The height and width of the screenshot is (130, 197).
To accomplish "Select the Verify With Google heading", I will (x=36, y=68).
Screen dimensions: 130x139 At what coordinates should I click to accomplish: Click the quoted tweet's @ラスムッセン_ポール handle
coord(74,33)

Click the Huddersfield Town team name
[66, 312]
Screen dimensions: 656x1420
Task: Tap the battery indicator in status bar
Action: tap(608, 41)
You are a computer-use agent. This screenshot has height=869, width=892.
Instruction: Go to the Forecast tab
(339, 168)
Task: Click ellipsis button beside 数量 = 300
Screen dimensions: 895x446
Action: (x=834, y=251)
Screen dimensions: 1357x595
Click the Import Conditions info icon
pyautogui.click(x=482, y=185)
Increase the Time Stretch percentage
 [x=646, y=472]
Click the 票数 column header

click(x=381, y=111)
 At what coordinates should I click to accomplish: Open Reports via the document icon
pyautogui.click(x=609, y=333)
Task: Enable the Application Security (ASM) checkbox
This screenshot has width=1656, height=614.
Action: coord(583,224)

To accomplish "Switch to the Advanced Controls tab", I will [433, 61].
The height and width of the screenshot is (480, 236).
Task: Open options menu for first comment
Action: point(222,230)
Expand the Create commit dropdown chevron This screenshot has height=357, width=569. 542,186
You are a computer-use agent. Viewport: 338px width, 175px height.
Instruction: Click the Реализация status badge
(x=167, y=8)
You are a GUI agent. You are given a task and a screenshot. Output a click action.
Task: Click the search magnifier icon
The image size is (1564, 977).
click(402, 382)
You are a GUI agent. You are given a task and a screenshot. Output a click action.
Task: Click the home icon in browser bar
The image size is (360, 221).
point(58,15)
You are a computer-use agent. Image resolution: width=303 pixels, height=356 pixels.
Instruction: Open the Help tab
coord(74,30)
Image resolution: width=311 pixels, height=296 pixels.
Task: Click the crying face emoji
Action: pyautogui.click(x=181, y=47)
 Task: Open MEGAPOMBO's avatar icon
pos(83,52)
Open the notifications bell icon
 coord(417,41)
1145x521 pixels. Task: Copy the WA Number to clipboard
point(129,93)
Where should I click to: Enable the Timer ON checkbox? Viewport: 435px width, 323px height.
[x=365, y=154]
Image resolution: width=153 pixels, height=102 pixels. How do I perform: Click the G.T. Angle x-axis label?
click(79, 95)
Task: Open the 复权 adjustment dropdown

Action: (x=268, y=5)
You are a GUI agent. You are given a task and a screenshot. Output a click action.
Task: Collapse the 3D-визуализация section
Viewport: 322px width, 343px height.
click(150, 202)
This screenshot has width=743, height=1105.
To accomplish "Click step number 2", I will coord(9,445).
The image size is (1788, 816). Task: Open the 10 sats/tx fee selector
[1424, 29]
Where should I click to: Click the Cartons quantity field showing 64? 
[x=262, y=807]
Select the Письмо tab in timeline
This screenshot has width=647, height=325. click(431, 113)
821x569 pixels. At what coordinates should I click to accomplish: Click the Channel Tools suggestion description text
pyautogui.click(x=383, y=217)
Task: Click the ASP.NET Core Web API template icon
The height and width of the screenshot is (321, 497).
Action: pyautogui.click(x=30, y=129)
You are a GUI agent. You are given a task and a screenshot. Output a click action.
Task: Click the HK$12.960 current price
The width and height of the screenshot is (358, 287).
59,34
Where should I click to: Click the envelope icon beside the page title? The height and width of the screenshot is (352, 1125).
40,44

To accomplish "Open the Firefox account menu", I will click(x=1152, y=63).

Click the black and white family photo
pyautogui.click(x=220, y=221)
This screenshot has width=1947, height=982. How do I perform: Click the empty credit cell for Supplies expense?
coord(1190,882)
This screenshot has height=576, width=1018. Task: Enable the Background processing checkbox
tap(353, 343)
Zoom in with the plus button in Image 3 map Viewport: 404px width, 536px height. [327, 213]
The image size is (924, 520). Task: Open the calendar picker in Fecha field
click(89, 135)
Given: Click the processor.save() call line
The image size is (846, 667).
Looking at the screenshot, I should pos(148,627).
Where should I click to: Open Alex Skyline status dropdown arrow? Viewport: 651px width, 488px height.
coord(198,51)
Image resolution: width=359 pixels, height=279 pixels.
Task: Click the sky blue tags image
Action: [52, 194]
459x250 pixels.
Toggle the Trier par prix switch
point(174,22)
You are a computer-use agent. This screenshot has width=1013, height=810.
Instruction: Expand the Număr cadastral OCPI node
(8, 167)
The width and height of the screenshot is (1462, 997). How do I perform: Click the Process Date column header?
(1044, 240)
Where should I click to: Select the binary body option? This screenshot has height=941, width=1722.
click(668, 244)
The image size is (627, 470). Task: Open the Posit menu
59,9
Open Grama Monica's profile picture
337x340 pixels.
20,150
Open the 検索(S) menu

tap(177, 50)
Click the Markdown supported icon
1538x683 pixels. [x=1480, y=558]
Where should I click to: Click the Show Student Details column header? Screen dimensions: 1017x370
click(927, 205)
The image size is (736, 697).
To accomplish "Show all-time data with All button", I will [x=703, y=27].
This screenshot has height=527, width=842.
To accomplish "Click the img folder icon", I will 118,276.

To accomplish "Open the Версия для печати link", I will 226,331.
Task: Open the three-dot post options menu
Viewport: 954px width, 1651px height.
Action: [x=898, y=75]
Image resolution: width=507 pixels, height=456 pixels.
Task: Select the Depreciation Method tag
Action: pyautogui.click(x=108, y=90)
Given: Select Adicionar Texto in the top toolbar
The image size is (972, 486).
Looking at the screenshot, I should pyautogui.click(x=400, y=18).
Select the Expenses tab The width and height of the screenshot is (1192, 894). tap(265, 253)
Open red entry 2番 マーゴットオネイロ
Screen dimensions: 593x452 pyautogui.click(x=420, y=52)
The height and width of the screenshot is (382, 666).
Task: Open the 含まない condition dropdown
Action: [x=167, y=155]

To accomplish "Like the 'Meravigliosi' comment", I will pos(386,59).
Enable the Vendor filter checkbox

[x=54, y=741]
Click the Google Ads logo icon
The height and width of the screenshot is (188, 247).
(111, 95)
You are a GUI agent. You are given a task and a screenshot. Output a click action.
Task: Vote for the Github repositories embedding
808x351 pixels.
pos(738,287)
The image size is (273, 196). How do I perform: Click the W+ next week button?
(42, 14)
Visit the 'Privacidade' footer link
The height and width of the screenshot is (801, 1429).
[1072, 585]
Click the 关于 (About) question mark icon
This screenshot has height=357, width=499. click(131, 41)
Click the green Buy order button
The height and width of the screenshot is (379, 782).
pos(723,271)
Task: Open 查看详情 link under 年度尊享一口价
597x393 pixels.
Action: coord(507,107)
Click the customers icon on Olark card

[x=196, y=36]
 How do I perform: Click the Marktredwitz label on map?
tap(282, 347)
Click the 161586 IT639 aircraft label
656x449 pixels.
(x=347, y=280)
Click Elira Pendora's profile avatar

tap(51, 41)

------------------------------------------------------------------------

Restate every line of the data above exactly as it was written.

→ **EXERCISE SOLUTION**
The height and width of the screenshot is (130, 197).
To accomplish "Select the Verify With Google heading", I will (x=36, y=68).
Screen dimensions: 130x139 At what coordinates should I click to accomplish: Click the quoted tweet's @ラスムッセン_ポール handle
coord(74,33)

Click the Huddersfield Town team name
[66, 312]
Screen dimensions: 656x1420
Task: Tap the battery indicator in status bar
Action: tap(608, 41)
You are a computer-use agent. This screenshot has height=869, width=892.
Instruction: Go to the Forecast tab
(339, 168)
Task: Click ellipsis button beside 数量 = 300
Screen dimensions: 895x446
Action: (x=834, y=251)
Screen dimensions: 1357x595
Click the Import Conditions info icon
pyautogui.click(x=482, y=185)
Increase the Time Stretch percentage
 [x=646, y=472]
Click the 票数 column header

click(x=381, y=111)
 At what coordinates should I click to accomplish: Open Reports via the document icon
pyautogui.click(x=609, y=333)
Task: Enable the Application Security (ASM) checkbox
This screenshot has width=1656, height=614.
Action: coord(583,224)

To accomplish "Switch to the Advanced Controls tab", I will [433, 61].
The height and width of the screenshot is (480, 236).
Task: Open options menu for first comment
Action: point(222,230)
Expand the Create commit dropdown chevron This screenshot has height=357, width=569. 542,186
You are a computer-use agent. Viewport: 338px width, 175px height.
Instruction: Click the Реализация status badge
(x=167, y=8)
You are a GUI agent. You are given a task and a screenshot. Output a click action.
Task: Click the search magnifier icon
The image size is (1564, 977).
click(402, 382)
You are a GUI agent. You are given a task and a screenshot. Output a click action.
Task: Click the home icon in browser bar
The image size is (360, 221).
point(58,15)
You are a computer-use agent. Image resolution: width=303 pixels, height=356 pixels.
Instruction: Open the Help tab
coord(74,30)
Image resolution: width=311 pixels, height=296 pixels.
Task: Click the crying face emoji
Action: pyautogui.click(x=181, y=47)
 Task: Open MEGAPOMBO's avatar icon
pos(83,52)
Open the notifications bell icon
 coord(417,41)
1145x521 pixels. Task: Copy the WA Number to clipboard
point(129,93)
Where should I click to: Enable the Timer ON checkbox? Viewport: 435px width, 323px height.
[x=365, y=154]
Image resolution: width=153 pixels, height=102 pixels. How do I perform: Click the G.T. Angle x-axis label?
click(79, 95)
Task: Open the 复权 adjustment dropdown

Action: (x=268, y=5)
You are a GUI agent. You are given a task and a screenshot. Output a click action.
Task: Collapse the 3D-визуализация section
Viewport: 322px width, 343px height.
click(150, 202)
This screenshot has width=743, height=1105.
To accomplish "Click step number 2", I will coord(9,445).
The image size is (1788, 816). Task: Open the 10 sats/tx fee selector
[1424, 29]
Where should I click to: Click the Cartons quantity field showing 64? 
[x=262, y=807]
Select the Письмо tab in timeline
This screenshot has width=647, height=325. click(431, 113)
821x569 pixels. At what coordinates should I click to accomplish: Click the Channel Tools suggestion description text
pyautogui.click(x=383, y=217)
Task: Click the ASP.NET Core Web API template icon
The height and width of the screenshot is (321, 497).
Action: pyautogui.click(x=30, y=129)
You are a GUI agent. You are given a task and a screenshot. Output a click action.
Task: Click the HK$12.960 current price
The width and height of the screenshot is (358, 287).
59,34
Where should I click to: Click the envelope icon beside the page title? The height and width of the screenshot is (352, 1125).
40,44

To accomplish "Open the Firefox account menu", I will click(x=1152, y=63).

Click the black and white family photo
pyautogui.click(x=220, y=221)
This screenshot has width=1947, height=982. How do I perform: Click the empty credit cell for Supplies expense?
coord(1190,882)
This screenshot has height=576, width=1018. Task: Enable the Background processing checkbox
tap(353, 343)
Zoom in with the plus button in Image 3 map Viewport: 404px width, 536px height. [327, 213]
The image size is (924, 520). Task: Open the calendar picker in Fecha field
click(89, 135)
Given: Click the processor.save() call line
The image size is (846, 667).
Looking at the screenshot, I should pos(148,627).
Where should I click to: Open Alex Skyline status dropdown arrow? Viewport: 651px width, 488px height.
coord(198,51)
Image resolution: width=359 pixels, height=279 pixels.
Task: Click the sky blue tags image
Action: [52, 194]
459x250 pixels.
Toggle the Trier par prix switch
point(174,22)
You are a computer-use agent. This screenshot has width=1013, height=810.
Instruction: Expand the Număr cadastral OCPI node
(8, 167)
The width and height of the screenshot is (1462, 997). How do I perform: Click the Process Date column header?
(1044, 240)
Where should I click to: Select the binary body option? This screenshot has height=941, width=1722.
click(668, 244)
The image size is (627, 470). Task: Open the Posit menu
59,9
Open Grama Monica's profile picture
337x340 pixels.
20,150
Open the 検索(S) menu

tap(177, 50)
Click the Markdown supported icon
1538x683 pixels. [x=1480, y=558]
Where should I click to: Click the Show Student Details column header? Screen dimensions: 1017x370
click(927, 205)
The image size is (736, 697).
To accomplish "Show all-time data with All button", I will [x=703, y=27].
This screenshot has height=527, width=842.
To accomplish "Click the img folder icon", I will 118,276.

To accomplish "Open the Версия для печати link", I will 226,331.
Task: Open the three-dot post options menu
Viewport: 954px width, 1651px height.
Action: [x=898, y=75]
Image resolution: width=507 pixels, height=456 pixels.
Task: Select the Depreciation Method tag
Action: pyautogui.click(x=108, y=90)
Given: Select Adicionar Texto in the top toolbar
The image size is (972, 486).
Looking at the screenshot, I should pyautogui.click(x=400, y=18).
Select the Expenses tab The width and height of the screenshot is (1192, 894). tap(265, 253)
Open red entry 2番 マーゴットオネイロ
Screen dimensions: 593x452 pyautogui.click(x=420, y=52)
The height and width of the screenshot is (382, 666).
Task: Open the 含まない condition dropdown
Action: [x=167, y=155]

To accomplish "Like the 'Meravigliosi' comment", I will pos(386,59).
Enable the Vendor filter checkbox

[x=54, y=741]
Click the Google Ads logo icon
The height and width of the screenshot is (188, 247).
(111, 95)
You are a GUI agent. You are given a task and a screenshot. Output a click action.
Task: Vote for the Github repositories embedding
808x351 pixels.
pos(738,287)
The image size is (273, 196). How do I perform: Click the W+ next week button?
(42, 14)
Visit the 'Privacidade' footer link
The height and width of the screenshot is (801, 1429).
[1072, 585]
Click the 关于 (About) question mark icon
This screenshot has height=357, width=499. click(131, 41)
Click the green Buy order button
The height and width of the screenshot is (379, 782).
pos(723,271)
Task: Open 查看详情 link under 年度尊享一口价
597x393 pixels.
Action: coord(507,107)
Click the customers icon on Olark card

[x=196, y=36]
 How do I perform: Click the Marktredwitz label on map?
tap(282, 347)
Click the 161586 IT639 aircraft label
656x449 pixels.
(x=347, y=280)
Click Elira Pendora's profile avatar

tap(51, 41)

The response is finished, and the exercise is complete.